▼

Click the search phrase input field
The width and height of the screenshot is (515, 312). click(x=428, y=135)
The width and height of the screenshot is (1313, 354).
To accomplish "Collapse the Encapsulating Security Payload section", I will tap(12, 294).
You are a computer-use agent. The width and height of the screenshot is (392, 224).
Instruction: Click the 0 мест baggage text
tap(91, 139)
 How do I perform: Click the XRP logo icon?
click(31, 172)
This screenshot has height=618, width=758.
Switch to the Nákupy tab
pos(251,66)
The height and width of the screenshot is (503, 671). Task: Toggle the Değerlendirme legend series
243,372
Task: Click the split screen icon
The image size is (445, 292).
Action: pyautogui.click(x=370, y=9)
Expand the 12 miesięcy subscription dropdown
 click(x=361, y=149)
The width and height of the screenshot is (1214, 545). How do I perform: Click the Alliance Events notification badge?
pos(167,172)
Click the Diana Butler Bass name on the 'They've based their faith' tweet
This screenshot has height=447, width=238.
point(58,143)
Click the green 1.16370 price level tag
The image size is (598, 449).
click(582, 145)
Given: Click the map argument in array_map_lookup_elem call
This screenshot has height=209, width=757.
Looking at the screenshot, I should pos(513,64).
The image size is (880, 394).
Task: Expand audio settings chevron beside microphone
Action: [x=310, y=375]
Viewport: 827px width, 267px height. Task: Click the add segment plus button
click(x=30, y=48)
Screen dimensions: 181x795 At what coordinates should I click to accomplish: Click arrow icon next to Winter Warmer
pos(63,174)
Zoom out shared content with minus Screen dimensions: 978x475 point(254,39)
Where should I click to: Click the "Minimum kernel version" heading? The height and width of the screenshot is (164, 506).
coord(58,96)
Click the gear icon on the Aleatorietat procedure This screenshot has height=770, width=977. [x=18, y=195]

▲

WORK TASK | Reproduce, exactly as they stand in the data above, the lines from the one that holds "The image size is (445, 292)." to the one that holds "Click the Diana", inclusive.

SOLUTION |
The image size is (445, 292).
Action: pyautogui.click(x=370, y=9)
Expand the 12 miesięcy subscription dropdown
 click(x=361, y=149)
The width and height of the screenshot is (1214, 545). How do I perform: Click the Alliance Events notification badge?
pos(167,172)
Click the Diana Butler Bass name on the 'They've based their faith' tweet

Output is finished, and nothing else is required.